The task: The records below need to be repeated exactly, with every picture left out.

Supplied material:
----------------------------------------

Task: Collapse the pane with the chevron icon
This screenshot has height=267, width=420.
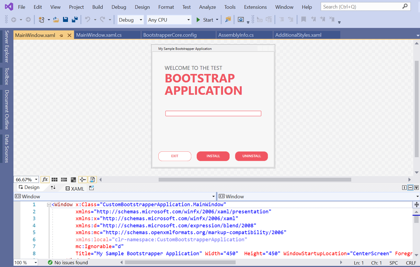Action: tap(416, 188)
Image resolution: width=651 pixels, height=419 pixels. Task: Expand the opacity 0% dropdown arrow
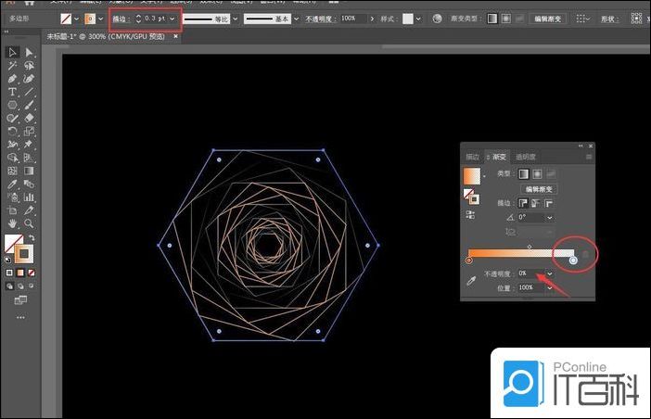(x=550, y=273)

----------------------------------------

Response area:
Task: Collapse the pane with the chevron icon
This screenshot has height=267, width=420.
Action: tap(416, 188)
Image resolution: width=651 pixels, height=419 pixels. Task: Expand the opacity 0% dropdown arrow
(x=550, y=273)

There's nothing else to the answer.